LeetCode_Next Permutation

Implement next permutation, which rearranges numbers into the lexicographically next greater permutation of numbers.



If such arrangement is not possible, it must rearrange it as the lowest possible order (ie, sorted in ascending order).



The replacement must be in-place, do not allocate extra memory.



Here are some examples. Inputs are in the left-hand column and its corresponding outputs are in the right-hand column.

1,2,3 → 1,3,2

3,2,1 → 1,2,3

1,1,5 → 1,5,1

　　

class Solution {

public:

    void reverse(int begin, int end , vector<int> &num)

    {

            assert(begin >=0 && begin <= end && end < num.size());

            

            int i = begin , j = end;

            while(i<j)

            {

                int temp = num[i];

                num[i] = num[j];

                num[j] = temp;

                i++;

                j--;

            }

    }

    void nextPermutation(vector<int> &num) {

        // Start typing your C/C++ solution below

        // DO NOT write int main() function

        int len = num.size();

        if(len < 2) return ;

        int i, j;

        for( i = len -2 ; i>= 0; i-- )

            if(num[i] >= num[i+1])

               continue;

             else

               break;

               

        if(i>=0)

        {

            j = len -1;

            while(j >= 0 && num[j] <= num[i])j--;

            

            int temp = num[i];

            num[i] = num[j];

            num[j] = temp;

        }

        reverse(i+1, len-1, num);

    }

};

reference :

http://stackoverflow.com/questions/11483060/stdnext-permutation-implementation-explanation

http://yucoding.blogspot.com/2013/04/leetcode-question-61-next-permutation.html

http://fisherlei.blogspot.com/2012/12/leetcode-next-permutation.html

 

一个很好的解释，来字stackoverflow

Let's look at some permutations:



1 2 3 4

1 2 4 3

1 3 2 4

1 3 4 2

1 4 2 3

1 4 3 2

2 1 3 4

...

How do we go from one permutation to the next? Firstly, let's look at things a little differently. We can view the elements as digits and the permutations as numbers. Viewing the problem in this way we want to order the permutations/numbers in "ascending" order.

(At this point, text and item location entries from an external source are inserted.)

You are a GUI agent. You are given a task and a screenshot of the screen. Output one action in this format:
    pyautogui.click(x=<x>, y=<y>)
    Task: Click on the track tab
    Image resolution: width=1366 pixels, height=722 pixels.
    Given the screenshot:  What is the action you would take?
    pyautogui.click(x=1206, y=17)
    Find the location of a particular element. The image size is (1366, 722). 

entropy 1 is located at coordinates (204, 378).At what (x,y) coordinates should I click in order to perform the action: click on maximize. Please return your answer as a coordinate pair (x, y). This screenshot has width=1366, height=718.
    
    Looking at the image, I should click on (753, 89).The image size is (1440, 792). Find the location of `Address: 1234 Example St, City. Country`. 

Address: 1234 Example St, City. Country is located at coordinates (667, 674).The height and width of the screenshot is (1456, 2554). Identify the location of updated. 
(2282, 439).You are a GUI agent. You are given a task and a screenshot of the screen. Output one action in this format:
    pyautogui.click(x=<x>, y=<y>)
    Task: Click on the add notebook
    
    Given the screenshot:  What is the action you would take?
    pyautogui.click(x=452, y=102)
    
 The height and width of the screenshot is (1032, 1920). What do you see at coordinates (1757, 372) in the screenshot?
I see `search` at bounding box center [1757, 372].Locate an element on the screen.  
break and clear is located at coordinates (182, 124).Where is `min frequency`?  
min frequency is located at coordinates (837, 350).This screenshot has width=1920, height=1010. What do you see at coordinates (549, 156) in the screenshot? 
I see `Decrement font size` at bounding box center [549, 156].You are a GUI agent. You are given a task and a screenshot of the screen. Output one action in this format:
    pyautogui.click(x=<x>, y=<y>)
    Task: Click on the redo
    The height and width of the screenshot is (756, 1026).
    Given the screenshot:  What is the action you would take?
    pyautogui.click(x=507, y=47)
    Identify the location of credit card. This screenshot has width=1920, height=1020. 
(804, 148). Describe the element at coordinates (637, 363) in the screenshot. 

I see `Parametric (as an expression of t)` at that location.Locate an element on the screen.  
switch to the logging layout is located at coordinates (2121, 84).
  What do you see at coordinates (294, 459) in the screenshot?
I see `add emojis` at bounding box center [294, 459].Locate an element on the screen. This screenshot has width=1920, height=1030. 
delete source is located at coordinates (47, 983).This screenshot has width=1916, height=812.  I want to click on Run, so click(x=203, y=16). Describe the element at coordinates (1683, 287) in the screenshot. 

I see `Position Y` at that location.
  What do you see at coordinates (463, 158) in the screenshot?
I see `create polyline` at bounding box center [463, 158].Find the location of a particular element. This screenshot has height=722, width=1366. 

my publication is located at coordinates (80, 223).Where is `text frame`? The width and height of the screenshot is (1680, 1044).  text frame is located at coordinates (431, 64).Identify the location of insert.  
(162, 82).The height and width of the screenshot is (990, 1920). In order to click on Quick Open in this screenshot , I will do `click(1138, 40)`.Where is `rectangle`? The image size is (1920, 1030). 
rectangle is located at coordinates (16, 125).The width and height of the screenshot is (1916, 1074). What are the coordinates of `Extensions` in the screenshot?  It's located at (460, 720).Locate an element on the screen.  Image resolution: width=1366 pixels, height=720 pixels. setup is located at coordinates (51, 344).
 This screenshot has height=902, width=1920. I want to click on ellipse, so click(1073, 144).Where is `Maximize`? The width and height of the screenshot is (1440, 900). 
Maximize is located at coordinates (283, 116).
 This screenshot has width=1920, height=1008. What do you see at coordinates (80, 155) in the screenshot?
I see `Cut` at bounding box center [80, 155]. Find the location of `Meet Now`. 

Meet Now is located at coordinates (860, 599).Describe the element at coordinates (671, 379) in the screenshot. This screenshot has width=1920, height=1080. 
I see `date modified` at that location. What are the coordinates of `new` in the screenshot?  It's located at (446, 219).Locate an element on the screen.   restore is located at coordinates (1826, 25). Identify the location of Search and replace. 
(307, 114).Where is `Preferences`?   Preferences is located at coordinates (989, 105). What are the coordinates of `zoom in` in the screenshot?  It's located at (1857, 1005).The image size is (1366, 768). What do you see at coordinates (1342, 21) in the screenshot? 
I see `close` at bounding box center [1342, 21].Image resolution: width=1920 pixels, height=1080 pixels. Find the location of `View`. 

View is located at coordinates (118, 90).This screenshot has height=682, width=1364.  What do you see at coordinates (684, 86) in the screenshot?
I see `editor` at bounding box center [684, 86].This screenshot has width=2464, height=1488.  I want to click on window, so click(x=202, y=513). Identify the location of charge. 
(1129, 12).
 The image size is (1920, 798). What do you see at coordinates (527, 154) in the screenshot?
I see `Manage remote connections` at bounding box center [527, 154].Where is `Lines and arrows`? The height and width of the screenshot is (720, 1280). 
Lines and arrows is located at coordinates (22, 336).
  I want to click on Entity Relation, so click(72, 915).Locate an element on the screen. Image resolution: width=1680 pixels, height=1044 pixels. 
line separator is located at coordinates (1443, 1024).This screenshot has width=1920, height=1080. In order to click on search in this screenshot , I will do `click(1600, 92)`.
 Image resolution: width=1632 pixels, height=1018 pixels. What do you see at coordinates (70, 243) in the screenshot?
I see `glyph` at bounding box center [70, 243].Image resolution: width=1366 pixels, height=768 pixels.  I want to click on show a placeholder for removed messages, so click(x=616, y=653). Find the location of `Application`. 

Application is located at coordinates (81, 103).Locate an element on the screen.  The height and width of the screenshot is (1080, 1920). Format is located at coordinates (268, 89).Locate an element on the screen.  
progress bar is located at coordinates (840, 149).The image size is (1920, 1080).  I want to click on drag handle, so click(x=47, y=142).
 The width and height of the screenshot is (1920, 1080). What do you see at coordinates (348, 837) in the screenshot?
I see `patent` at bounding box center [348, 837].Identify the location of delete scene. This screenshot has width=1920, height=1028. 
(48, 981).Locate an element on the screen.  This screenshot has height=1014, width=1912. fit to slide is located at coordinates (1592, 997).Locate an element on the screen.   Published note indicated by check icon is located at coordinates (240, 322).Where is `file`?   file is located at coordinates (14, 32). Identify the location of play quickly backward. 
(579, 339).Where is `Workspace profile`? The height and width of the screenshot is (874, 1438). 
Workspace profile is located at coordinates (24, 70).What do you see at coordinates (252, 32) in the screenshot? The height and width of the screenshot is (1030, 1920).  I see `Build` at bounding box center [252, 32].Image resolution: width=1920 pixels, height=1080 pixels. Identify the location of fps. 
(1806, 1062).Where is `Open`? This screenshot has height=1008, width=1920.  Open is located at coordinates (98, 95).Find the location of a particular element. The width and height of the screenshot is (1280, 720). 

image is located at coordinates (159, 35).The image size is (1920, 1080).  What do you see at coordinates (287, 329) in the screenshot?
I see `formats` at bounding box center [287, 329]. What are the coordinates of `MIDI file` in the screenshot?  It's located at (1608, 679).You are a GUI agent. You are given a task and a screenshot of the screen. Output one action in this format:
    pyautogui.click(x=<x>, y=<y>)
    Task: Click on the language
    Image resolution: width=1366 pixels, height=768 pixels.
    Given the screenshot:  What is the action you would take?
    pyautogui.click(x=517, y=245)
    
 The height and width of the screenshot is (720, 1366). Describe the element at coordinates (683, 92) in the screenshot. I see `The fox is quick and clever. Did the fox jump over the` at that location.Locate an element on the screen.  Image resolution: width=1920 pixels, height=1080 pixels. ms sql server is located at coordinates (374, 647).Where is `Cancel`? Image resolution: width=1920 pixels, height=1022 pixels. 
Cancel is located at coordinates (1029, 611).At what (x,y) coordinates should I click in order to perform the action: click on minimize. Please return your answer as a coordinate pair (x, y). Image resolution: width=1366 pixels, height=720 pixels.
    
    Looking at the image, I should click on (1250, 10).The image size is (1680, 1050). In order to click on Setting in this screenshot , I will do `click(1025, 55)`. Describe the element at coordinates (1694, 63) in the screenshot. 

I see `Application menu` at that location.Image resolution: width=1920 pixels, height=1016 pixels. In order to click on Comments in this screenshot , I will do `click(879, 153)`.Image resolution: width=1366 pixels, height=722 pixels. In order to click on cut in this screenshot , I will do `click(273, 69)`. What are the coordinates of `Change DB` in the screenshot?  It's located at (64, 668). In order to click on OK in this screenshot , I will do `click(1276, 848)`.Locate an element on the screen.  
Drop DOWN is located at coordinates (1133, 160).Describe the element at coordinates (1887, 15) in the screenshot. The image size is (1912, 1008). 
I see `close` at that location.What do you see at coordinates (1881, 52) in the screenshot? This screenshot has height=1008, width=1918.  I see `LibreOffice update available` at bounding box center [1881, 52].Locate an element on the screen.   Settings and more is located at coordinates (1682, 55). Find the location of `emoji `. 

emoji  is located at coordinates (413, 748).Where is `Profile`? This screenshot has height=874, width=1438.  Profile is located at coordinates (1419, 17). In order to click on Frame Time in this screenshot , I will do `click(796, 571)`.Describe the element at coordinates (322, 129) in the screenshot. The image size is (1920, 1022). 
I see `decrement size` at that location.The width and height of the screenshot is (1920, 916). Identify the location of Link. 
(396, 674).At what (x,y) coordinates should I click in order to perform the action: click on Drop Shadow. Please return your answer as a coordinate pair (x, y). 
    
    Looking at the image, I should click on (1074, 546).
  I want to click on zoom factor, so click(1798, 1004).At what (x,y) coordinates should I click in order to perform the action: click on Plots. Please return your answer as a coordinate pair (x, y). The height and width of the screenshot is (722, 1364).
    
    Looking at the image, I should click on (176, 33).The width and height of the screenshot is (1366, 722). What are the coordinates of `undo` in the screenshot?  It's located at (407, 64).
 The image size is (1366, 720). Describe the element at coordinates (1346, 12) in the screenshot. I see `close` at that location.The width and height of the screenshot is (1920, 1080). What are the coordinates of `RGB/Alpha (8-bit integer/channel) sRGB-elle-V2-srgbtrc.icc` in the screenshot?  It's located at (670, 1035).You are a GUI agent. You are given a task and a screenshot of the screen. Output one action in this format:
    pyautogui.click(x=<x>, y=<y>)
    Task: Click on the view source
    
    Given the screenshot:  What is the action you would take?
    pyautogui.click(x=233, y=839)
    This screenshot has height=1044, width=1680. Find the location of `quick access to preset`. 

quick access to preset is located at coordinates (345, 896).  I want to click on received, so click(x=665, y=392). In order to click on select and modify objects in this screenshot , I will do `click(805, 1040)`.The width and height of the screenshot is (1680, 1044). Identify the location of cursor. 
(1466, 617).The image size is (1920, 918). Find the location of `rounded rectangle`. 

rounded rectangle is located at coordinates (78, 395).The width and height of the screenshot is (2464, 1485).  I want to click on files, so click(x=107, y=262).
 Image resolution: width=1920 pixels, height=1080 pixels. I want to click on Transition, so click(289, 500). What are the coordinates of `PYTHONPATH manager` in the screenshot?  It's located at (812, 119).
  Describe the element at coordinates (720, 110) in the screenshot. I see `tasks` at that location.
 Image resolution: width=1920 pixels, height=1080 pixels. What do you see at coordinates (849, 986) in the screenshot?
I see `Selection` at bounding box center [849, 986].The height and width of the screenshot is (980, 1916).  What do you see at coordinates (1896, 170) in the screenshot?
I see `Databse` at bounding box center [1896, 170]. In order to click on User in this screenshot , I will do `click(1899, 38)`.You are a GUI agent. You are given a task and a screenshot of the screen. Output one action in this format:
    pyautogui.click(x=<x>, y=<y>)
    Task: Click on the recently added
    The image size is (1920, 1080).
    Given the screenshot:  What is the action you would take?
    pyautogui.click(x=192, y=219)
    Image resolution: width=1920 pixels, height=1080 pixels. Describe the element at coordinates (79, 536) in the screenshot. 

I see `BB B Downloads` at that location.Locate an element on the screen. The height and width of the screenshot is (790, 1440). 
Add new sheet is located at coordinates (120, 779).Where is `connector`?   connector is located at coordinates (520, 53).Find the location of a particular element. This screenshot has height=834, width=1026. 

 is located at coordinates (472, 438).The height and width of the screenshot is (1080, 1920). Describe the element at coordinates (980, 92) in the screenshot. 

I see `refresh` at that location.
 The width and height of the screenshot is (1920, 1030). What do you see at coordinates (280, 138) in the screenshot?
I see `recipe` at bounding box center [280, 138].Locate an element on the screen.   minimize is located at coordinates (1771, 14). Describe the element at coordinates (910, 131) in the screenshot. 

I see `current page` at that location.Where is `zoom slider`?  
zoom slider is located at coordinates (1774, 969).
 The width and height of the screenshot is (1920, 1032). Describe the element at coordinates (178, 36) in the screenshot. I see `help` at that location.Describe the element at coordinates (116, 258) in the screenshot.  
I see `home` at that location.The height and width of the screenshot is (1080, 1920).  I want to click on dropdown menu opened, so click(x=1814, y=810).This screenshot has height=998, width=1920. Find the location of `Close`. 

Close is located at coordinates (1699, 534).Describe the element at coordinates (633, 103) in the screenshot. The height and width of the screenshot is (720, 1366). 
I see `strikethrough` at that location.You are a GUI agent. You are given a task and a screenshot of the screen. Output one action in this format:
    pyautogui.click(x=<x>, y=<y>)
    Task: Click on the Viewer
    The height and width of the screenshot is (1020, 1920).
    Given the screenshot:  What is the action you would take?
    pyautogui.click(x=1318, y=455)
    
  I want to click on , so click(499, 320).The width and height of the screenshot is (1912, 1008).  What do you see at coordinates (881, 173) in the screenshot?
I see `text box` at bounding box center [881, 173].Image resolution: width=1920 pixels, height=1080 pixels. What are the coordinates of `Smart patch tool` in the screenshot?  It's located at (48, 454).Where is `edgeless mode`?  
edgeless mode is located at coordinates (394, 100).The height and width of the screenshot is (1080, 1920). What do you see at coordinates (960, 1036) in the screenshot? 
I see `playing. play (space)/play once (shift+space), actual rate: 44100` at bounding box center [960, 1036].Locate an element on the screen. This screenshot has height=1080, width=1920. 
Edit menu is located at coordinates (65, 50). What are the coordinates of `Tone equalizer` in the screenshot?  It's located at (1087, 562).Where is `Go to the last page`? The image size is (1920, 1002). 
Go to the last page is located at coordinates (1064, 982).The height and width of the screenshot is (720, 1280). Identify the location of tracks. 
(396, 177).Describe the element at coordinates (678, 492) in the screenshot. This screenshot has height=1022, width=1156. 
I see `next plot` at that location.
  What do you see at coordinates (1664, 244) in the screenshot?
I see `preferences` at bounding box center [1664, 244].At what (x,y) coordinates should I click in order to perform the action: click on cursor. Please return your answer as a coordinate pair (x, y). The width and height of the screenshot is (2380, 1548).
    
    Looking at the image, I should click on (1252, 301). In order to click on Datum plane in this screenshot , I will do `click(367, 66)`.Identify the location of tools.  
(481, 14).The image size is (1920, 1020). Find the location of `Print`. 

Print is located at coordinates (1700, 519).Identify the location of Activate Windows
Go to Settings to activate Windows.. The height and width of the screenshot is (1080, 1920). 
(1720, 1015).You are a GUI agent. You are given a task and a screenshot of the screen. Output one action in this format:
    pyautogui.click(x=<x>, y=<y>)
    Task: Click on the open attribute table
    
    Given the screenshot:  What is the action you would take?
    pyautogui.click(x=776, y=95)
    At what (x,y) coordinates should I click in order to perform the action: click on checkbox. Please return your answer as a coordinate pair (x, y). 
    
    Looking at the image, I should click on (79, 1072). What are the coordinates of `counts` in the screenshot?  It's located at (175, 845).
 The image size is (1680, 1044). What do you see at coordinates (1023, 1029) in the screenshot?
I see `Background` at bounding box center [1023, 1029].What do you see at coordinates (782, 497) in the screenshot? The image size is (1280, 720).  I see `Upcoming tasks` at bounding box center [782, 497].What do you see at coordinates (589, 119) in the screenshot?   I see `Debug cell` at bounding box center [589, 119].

When we order numbers we want to "increase them by the smallest amount". For example when counting we don't count 1, 2, 3, 10, ... because there are still 4, 5, ... in between and although 10 is larger that 3, there are missing numbers which can be gotten by increasing 3 by a smaller amount. In the example above we see that 1 stays as the first number for a long time as there are many reorderings of the last 3 "digits" which "increase" the permutation by a smaller amount.



So when do we finally "use" the 1? When there are only no more permutations of the last 3 digits.

And when are there no more permutations of the last 3 digits? When the last 3 digits are in descending order.



Aha! This is key to understanding the algorithm. We only change the position of a "digit" when everything to the right is in descending order because if it isn't in descending order then there are still more permutations to go (ie we can "increase" the permutation by a smaller amount).



Let's now go back to the code:



while (true)

{

    It j = i;

    --i;



    if (*i < *j)

    { // ...

    }



    if (i == begin)

    { // ...

    }

}

From the first 2 lines in the loop j is an element and i is the element before it.

Then if the elements are in ascending order (if (*i < *j)) do something.

Otherwise if the whole thing is in descending order (if (i == begin)) then this is the last permutation.

Otherwise we continue and we see that j and i are essentially decremented.



We now understand the if (i == begin) part so all we need to understand is the if (*i < *j) part.



Also note: "Then if the elements are in ascending order ..." which supports out previous observation that we only need to do something to a digit "when everything to the right is in descending order". The ascending order if statement is essentially finding the leftmost place where "everything to the right is in descending order".



Let's look again at some examples:



...

1 4 3 2

2 1 3 4

...

2 4 3 1

3 1 2 4

...

We see that when everything to the right of a digit is in descending order, we find the next largest digit and put it in front and then put the remaining digits in ascending order.



Let's look at the code:



It k = end;



while (!(*i < *--k))

    /* pass */;



iter_swap(i, k);

reverse(j, end);

return true;

Well since the things to the right are in descending order, to find the "next largest digit" we just have to iterate from the end which we see in the first 3 lines of code.



Next we swap the "next largest digit" to the front with the iter_swap() statement and then since we know that that digit was the next largest, we know that the digits to the right are still in descending order so to put it in ascending order we just have to reverse() it.